Image Source: [OSU Geospatial Ecology of Marine Megafauna Laboratory](https://blogs.oregonstate.edu/gemmlab/2021/09/27/let-me-introduce-you-to-dugongs/)

### Demo: Dugongs

Visualize the relationship between a dugong's length and age based on the `dugong.csv` dataset. Although the data is not linear, calculate the correlation coefficient.

In [None]:
dugong = Table.read_table('data/dugong.csv')
dugong.show(5)

In [None]:
dugong.scatter('Length', 'Age')

In [None]:
correlation(dugong, 'Length', 'Age')

Visualize the residuals associated with the linear regression prediction for a dugong's age based on it's height.

In [None]:
plot_residuals(dugong, 'Length', 'Age')

### Residual Plot

A scatter diagram of residuals
* Should look like an unassociated blob for linear relations
* But will show patterns for non-linear relations
* Used to check whether linear regression is appropriate
* Look for curves, trends, changes in spread, outliers, or any other patterns


### Properties of residuals

Residuals from a linear regression always have
* Zero mean (so rmse = SD of residuals)
* Zero correlation with $x$
* Zero correlation with the fitted values

## A Measure of Clustering

### Correlation, Revisited

* "The correlation coefficient measures how clustered the points are about a straight line."
* We can now quantify this statement.

▶ [Exercises to complete]
A - In the dugong notebook, what three properties do residuals from a linear regression always have?
B - Pull out the passage of the dugong notebook starting at "Visualize the relationship" and ending at "on it's height.", copied verbatim.
You won't need the entries for anything here.

▶ [Given records]

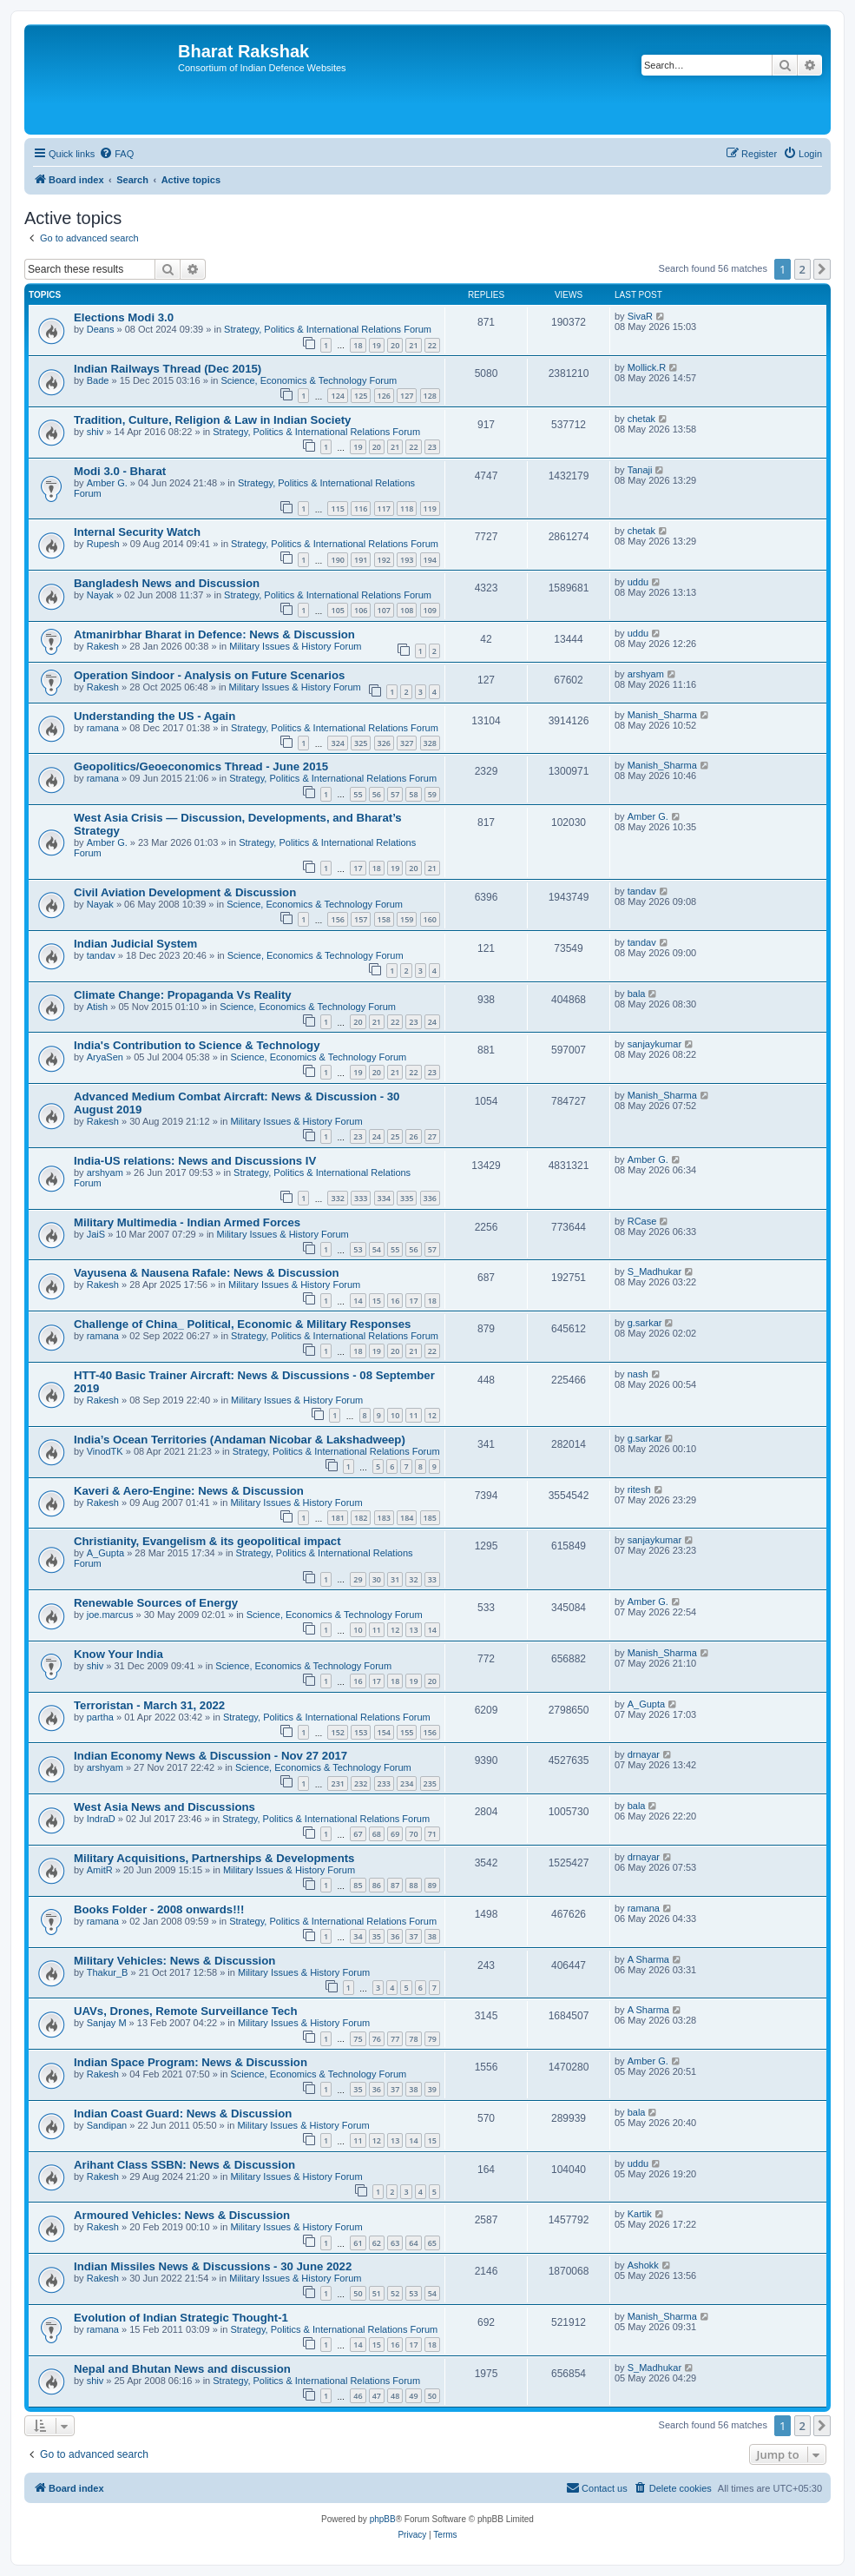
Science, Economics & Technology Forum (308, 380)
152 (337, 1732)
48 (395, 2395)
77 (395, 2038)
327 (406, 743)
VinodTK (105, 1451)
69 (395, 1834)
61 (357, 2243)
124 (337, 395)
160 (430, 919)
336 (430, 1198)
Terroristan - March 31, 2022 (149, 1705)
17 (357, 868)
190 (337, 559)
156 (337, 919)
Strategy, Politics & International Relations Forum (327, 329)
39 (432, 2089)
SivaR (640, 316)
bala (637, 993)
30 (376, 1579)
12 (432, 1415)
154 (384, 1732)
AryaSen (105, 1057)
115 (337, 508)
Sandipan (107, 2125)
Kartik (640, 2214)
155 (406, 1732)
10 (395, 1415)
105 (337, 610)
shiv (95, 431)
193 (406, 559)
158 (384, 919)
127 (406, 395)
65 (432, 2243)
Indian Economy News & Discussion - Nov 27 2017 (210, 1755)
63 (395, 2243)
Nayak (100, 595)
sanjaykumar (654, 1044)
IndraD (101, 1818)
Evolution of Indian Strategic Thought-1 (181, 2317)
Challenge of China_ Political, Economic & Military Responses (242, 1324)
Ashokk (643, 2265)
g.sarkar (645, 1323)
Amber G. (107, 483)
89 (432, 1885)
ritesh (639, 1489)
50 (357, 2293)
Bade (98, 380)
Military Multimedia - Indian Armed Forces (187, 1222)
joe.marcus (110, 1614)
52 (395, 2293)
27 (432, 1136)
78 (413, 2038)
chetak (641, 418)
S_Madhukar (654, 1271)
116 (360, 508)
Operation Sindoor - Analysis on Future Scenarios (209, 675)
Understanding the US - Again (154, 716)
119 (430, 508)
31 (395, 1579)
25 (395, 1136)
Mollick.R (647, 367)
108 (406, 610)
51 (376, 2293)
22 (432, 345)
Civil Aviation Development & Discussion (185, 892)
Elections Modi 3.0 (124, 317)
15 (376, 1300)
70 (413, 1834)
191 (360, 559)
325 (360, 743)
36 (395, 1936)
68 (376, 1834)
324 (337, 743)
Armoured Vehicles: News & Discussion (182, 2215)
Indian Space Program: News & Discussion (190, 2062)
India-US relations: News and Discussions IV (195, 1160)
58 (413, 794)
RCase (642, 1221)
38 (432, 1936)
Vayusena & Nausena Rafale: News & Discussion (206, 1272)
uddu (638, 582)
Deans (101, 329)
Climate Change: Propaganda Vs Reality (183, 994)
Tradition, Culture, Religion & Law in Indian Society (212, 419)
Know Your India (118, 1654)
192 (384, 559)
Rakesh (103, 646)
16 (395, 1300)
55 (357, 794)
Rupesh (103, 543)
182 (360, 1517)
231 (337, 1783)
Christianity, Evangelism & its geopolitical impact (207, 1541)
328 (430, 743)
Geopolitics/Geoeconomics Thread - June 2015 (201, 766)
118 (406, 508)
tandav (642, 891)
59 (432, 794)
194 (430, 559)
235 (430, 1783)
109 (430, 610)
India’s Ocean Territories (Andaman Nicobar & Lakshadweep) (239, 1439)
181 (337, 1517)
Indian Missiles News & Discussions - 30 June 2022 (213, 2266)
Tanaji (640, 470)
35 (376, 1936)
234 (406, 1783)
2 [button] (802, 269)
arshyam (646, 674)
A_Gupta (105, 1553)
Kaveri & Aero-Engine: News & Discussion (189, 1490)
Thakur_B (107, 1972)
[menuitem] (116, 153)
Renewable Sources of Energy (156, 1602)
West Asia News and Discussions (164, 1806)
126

▶ [Per-task answers]
A - They always have zero mean, zero correlation with x, and zero correlation with the fitted values.

B -
Visualize the relationship between a dugong's length and age based on the `dugong.csv` dataset. Although the data is not linear, calculate the correlation coefficient.

In [None]:
dugong = Table.read_table('data/dugong.csv')
dugong.show(5)

In [None]:
dugong.scatter('Length', 'Age')

In [None]:
correlation(dugong, 'Length', 'Age')

Visualize the residuals associated with the linear regression prediction for a dugong's age based on it's height.